§ Texte proposé:
--- --- ---

C. Conclusions du comité
C. Conclusions du comité - 244. Le comité observe que les organisations plaignantes expriment des objections concernant deux décisions («ordonnances») du tribunal supérieur de justice de la province de Córdoba qui visent à interdire l’organisation dans les dépendances de l’administration judiciaire d’assemblées, de réunions ou de manifestations collectives et recommandent aux agents de cette administration de s’abstenir de s’absenter de leur lieu de travail pour assister à des réunions syndicales lorsqu’elles sont convoquées pendant les heures de service.
- 245. A cet égard, le comité note que, selon le gouvernement: 1) l’interdiction a été imposée et fixée dans le règlement en 1996 à l’issue d’une réunion syndicale au cours de laquelle un groupe de participants s’est livré à des abus et, en particulier, a organisé une marche bruyante à travers les locaux accompagnée d’agressions verbales et personnelles contre des membres du tribunal supérieur de justice et en frappant des coups contre les portes des bureaux; 2) le service de la justice suppose que le personnel judiciaire soit présent sur son lieu de travail pendant les heures d’ouverture au public; 3) le droit des travailleurs de l’administration judiciaire de se réunir en assemblée est certes reconnu, mais cela n’entraîne pas le droit de s’absenter de son lieu de travail pendant les heures de service; 4) la limitation du droit de réunion sur le lieu de travail et pendant les heures d’ouverture au public n’a pas été établie pour entraver l’action collective mais pour garantir la continuité et le fonctionnement du service judiciaire.

--- --- ---

Prolongez le texte sur les conclusions du comité concernant les ordonnances du tribunal supérieur de justice de Córdoba en repartant de sa dernière phrase.

--- --- ---

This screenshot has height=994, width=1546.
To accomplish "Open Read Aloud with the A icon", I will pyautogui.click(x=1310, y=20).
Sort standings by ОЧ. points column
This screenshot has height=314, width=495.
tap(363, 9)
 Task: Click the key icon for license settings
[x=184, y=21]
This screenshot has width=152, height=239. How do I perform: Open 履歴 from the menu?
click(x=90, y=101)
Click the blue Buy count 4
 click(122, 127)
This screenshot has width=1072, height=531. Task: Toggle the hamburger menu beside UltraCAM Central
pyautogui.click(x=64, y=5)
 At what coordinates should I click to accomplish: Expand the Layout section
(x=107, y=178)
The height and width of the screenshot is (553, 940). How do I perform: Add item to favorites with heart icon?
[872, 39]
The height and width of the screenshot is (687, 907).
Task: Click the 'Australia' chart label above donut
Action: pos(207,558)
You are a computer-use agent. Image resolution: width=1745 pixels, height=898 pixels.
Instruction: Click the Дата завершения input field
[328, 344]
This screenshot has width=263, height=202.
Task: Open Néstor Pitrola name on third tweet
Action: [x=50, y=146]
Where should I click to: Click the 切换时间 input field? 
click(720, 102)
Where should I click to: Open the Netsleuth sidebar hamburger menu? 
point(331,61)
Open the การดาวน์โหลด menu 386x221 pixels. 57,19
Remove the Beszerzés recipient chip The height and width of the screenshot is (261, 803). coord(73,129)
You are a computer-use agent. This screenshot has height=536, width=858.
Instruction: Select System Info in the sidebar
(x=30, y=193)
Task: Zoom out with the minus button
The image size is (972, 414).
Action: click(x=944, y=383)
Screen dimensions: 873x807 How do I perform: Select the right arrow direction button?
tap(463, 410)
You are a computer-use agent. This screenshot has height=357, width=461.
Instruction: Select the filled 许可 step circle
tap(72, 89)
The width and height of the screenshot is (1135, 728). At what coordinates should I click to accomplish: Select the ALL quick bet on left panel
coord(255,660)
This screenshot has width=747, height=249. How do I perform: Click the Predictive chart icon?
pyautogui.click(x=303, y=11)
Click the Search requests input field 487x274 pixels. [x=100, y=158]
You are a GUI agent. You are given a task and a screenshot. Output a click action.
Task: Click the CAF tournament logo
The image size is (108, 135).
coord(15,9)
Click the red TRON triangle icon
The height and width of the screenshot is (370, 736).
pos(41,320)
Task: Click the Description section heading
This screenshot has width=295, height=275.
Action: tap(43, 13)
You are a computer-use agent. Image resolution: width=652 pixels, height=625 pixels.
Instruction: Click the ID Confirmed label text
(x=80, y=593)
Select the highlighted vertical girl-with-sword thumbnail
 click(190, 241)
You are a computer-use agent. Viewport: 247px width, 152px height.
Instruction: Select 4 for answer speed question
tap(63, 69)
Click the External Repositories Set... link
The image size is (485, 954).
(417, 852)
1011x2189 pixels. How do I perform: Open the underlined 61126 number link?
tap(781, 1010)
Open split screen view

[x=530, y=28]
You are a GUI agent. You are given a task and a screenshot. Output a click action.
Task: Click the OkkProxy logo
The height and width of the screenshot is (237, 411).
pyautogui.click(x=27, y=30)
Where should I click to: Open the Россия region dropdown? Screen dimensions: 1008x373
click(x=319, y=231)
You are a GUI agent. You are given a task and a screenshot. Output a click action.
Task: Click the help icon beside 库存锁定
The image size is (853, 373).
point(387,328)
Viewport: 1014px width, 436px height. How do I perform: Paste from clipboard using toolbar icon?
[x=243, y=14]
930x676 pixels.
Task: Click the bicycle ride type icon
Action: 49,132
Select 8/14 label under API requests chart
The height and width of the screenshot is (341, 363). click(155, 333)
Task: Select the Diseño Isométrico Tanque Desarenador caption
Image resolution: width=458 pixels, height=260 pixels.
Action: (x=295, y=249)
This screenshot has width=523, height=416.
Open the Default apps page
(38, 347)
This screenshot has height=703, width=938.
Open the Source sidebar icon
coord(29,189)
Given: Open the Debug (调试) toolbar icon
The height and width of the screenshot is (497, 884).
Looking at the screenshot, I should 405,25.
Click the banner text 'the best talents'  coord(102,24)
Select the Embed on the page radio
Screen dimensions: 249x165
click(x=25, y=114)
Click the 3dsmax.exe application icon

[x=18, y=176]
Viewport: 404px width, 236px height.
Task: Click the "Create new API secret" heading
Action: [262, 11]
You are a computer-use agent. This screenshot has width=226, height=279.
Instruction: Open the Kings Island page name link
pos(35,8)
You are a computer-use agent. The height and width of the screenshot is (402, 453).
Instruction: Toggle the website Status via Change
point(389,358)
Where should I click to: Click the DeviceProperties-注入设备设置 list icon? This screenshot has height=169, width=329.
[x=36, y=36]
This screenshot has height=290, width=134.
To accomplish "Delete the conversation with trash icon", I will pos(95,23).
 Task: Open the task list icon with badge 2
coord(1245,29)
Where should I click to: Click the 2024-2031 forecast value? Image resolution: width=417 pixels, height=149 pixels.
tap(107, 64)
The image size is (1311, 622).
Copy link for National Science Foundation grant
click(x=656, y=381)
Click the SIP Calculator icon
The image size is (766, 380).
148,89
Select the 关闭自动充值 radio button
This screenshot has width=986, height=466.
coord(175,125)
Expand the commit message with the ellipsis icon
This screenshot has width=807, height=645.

--- --- ---

§ Corrigé:
- 246. Le comité rappelle que le droit de réunion est un élément essentiel pour que les organisations syndicales puissent mener à bien leurs activités et qu’il appartient aux employeurs et aux organisations de travailleurs de fixer d’un commun accord les modalités d’exercice de ce droit. Le comité rappelle en outre que la convention (nº 151) sur les relations de travail dans la fonction publique, 1978 – ratifiée par l’Argentine –, prévoit à l’article 6 que des facilités doivent être accordées aux représentants des organisations d’agents publics reconnues, de manière à leur permettre de remplir rapidement et efficacement leurs fonctions aussi bien pendant leurs heures de travail qu’en dehors de celles-ci et que l’octroi de telles facilités ne doit pas entraver le fonctionnement efficace de l’administration ou du service intéressé. Dans ces conditions, le comité demande au gouvernement d’inviter les parties à négocier afin d’aboutir à un accord sur les modalités d’exercice du droit de réunion, y compris le lieu desdites réunions, ainsi que sur l’octroi des facilités prévues à l’article 6 de la convention no 151.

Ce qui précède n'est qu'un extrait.